I agree with Azeez. A statistcal difference without biological meanining gives us nothing in practical world. If you do not have a priori hypothesis please, and please, do not try to use statistics to fish out any difference. I have heard many times that some researchers say that they have a huge data bank and just throw the net you can find something publishable in high IF journals with the help of statistics. This attitude bothers me a lot.
While I agree with the first, but not fully; In that case I feel that the investigator should examine why there is no statistical significance - He / she should think seriously about the design of the experiment, and re-look at the hypothesis that he / she is trying to test / validate.

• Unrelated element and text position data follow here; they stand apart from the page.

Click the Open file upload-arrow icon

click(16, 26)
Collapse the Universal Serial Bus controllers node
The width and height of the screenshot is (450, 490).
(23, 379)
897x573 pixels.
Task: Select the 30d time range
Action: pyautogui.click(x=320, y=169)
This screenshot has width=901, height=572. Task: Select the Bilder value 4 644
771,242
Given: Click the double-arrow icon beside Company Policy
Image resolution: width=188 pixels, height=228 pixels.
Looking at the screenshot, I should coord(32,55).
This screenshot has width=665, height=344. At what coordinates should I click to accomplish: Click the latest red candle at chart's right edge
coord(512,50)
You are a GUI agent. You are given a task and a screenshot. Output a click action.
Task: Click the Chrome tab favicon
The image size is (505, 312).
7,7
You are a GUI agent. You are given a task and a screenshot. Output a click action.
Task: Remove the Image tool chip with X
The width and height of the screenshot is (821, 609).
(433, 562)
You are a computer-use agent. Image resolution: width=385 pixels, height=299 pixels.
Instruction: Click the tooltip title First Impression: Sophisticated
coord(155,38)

Same is the case with the point ii: I agree with some reservations - an appropriate statistical tests should be thought of to test the biological phenomenon; However, the biology gets priority over the statistical results
I also wish to make the point that it is neither the defect of statistics nor of biology; but of our understanding of both. We need to devise and develop appropriate statistics for certain situations. Similarly we need to develop further understanding about the biological aspects; may be the contradictory statistical results hid some important biological concepts, that need to be revealed after further explorations?
Both differences are important. it is based on the researchers interpretation and the presence of no statistical significance help him to ask questions and think.

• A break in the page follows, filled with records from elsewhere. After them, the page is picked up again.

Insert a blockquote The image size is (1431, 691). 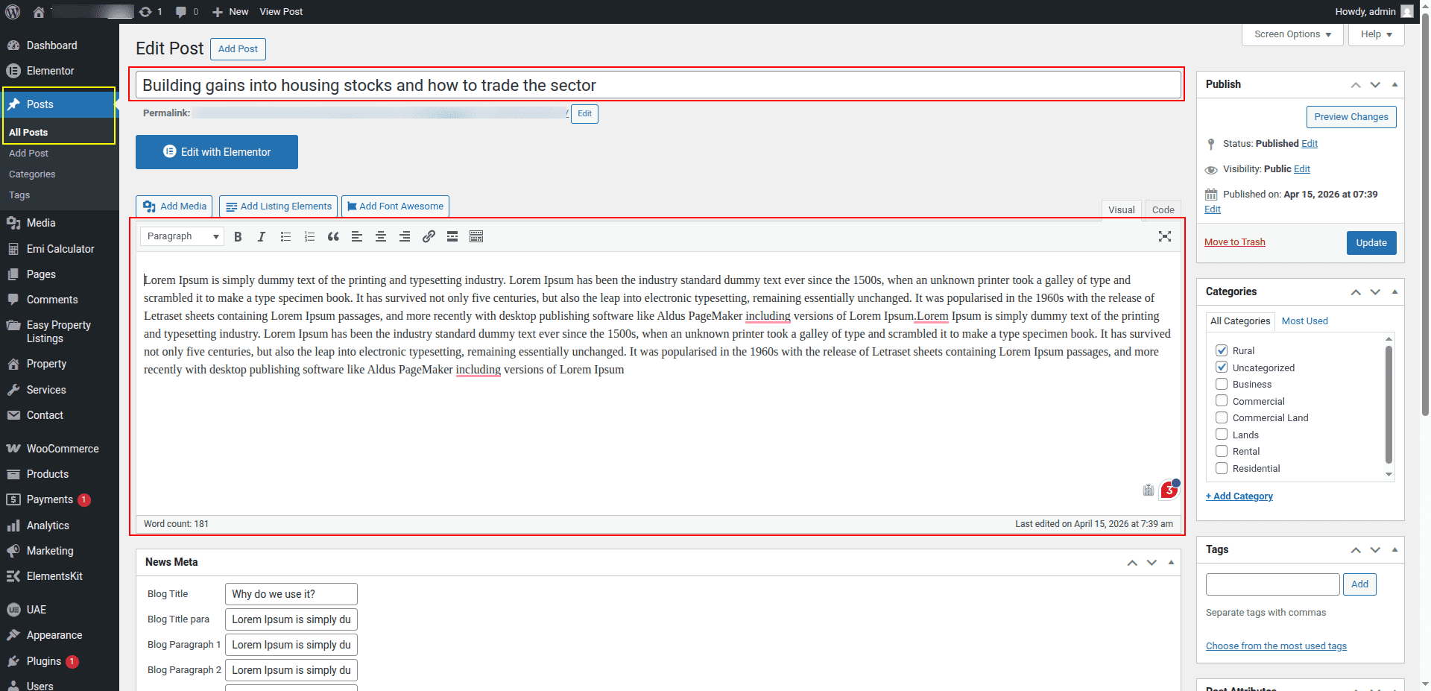tap(333, 237)
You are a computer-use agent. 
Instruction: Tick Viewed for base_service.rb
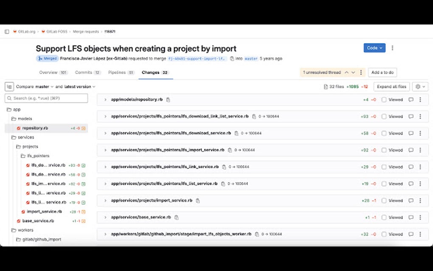click(384, 217)
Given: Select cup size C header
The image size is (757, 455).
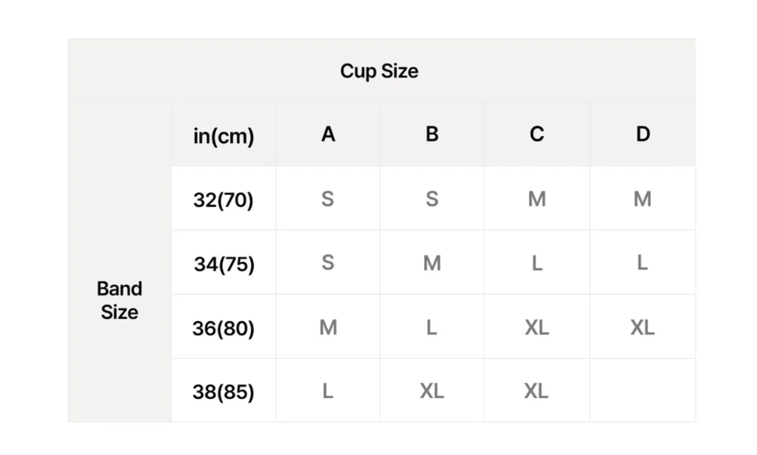Looking at the screenshot, I should pos(537,134).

If you could see a clear biological difference in a well planned experiment, we do not need to statistics to prove your hypothesis. When the differences are marginal and perhaps inconclusive (visually), we have to use some statistical tests to confirm whether the differences are acceptable at a given probability level. General acceptance level is 95% probability. In most of our biological experiments we are testing biological variances with the aids of ststistics. The statistical inference is important to accept or reject our set hypothesis. We are testing biological variations with mathamatically structured statistical designs and well planed experiments. For researchers, both differences are important to make conclusions. At the end, if you are not using the correct model to test the variances, it could easily mislead you and others. In this case biologists and statisticians should work together and understand fully about the concept & hypothesis that you are testing before conducting your experiments.
Biological differences are all that matter. Statistical differences, whether p0.05, are an attempt to quantify reality. Biological differences may be real, but not statistically significant. Statistical differences may be significant, but not real. Statistical differences may look good in figures and tables, but unless they support observable differences, they are not real. Statistics may be used to mine databases and find correlations that the human eye cannot see, but unless they make logical sense (biological differences), it is only a number crunching exercise. One of the most common errors in statistics is sampling error. If one chooses the sample incorrectly, statistical significance is irrelevant.

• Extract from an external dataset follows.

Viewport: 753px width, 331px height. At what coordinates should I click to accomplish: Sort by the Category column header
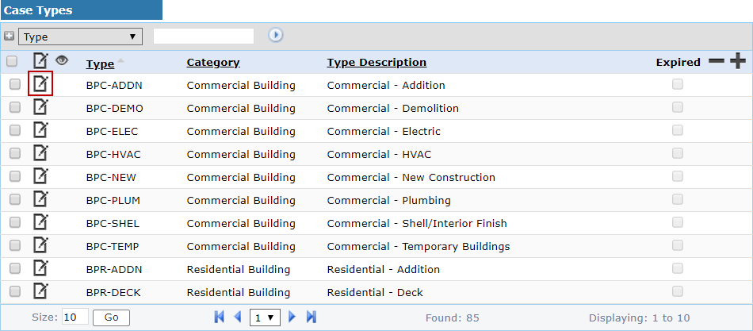[213, 62]
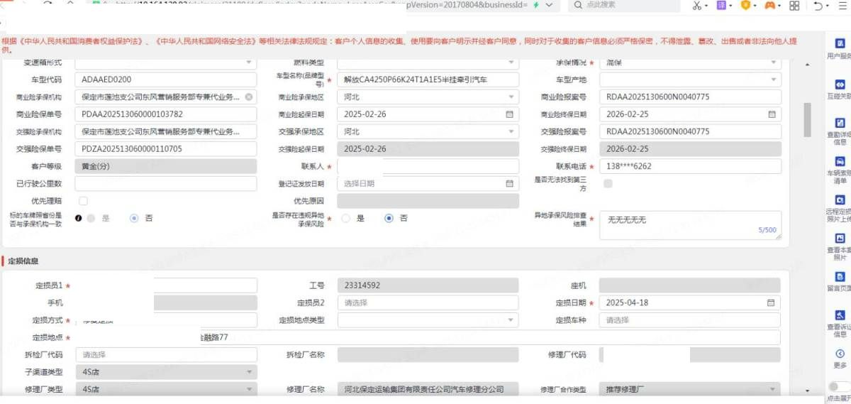The height and width of the screenshot is (404, 851).
Task: Open 用户服务 panel from right sidebar
Action: point(840,43)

I am reminded of a joke which makes this point: There are statistics, damned statistics, and then there are lies.
More practical to say biological difference or statistical difference depends on the good study design with adequate sample size. It is equally important to decide temporal association when considering the statistical differences. In a well conducted study also gives rise to question to accept or reject the null hypothesis, ultimately looking into the practicality it may be advisable to accept the significance if there is marginal variations in some situations.